══ Exercise inputs ══

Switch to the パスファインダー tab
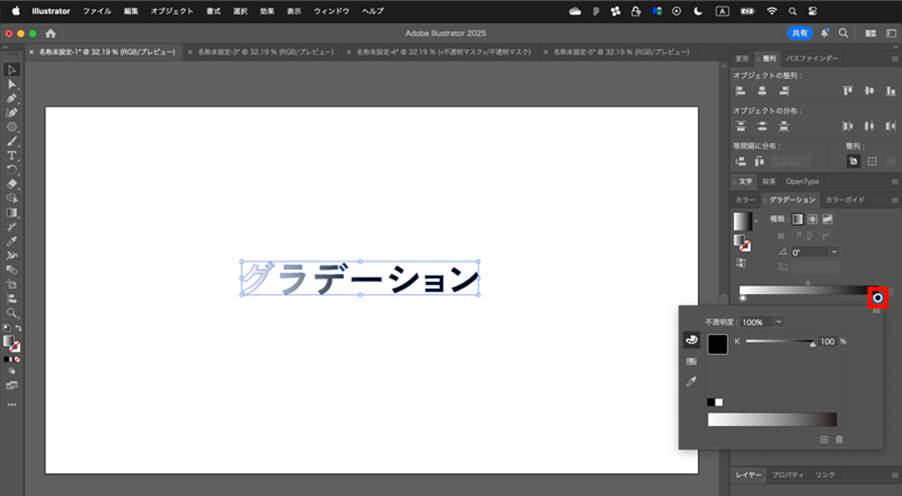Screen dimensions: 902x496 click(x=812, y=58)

═══
══ Exercise inputs ══

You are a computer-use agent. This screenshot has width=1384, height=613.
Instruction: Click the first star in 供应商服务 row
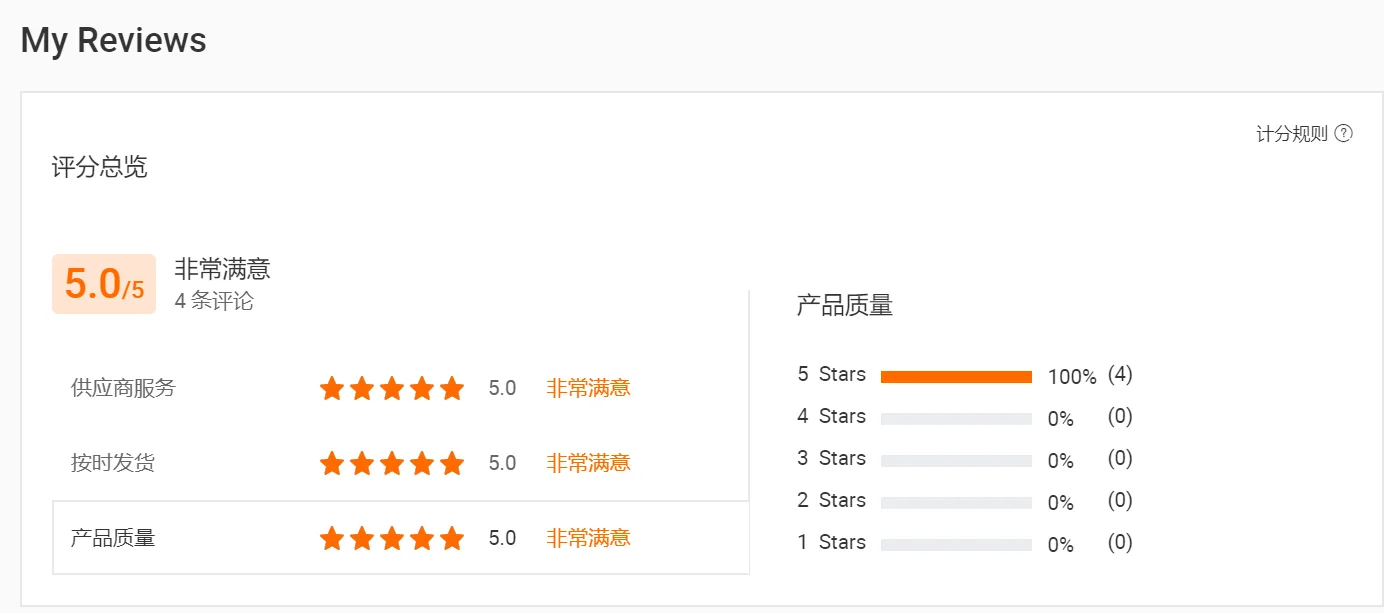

═══
══ Exercise inputs ══

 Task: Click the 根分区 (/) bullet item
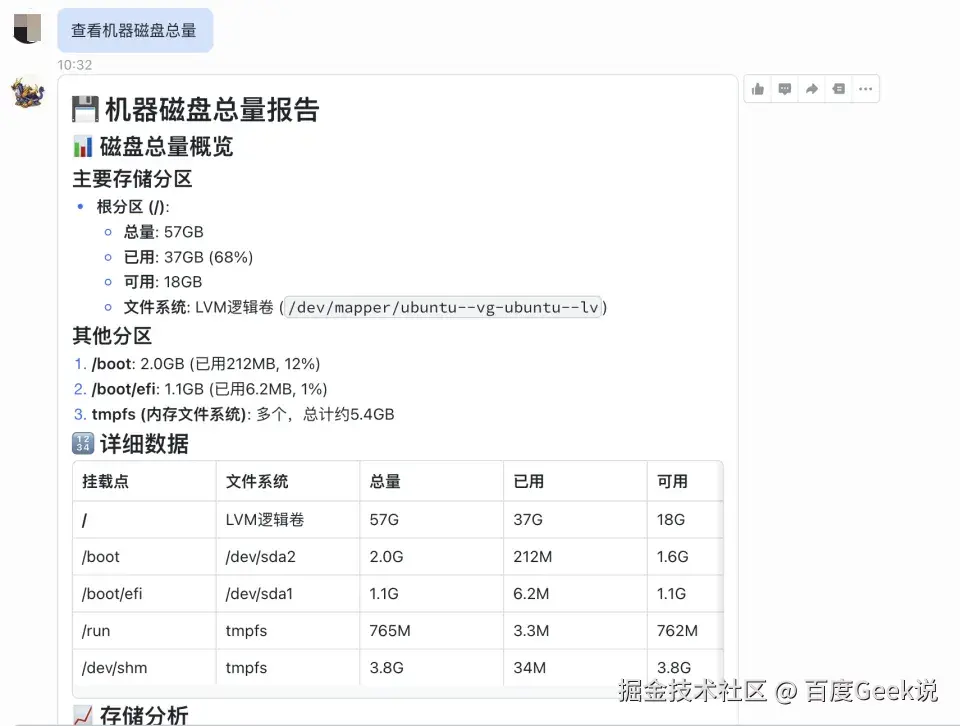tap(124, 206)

═══

▶ **Task requirements**:
What is asked for is an exact copy of the lines above from the one containing "You are a computer-use" through the one containing "Instruction: Click the", and only those.

▶ **Solution for this task**:
You are a computer-use agent. This screenshot has width=1384, height=613.
Instruction: Click the first star in 供应商服务 row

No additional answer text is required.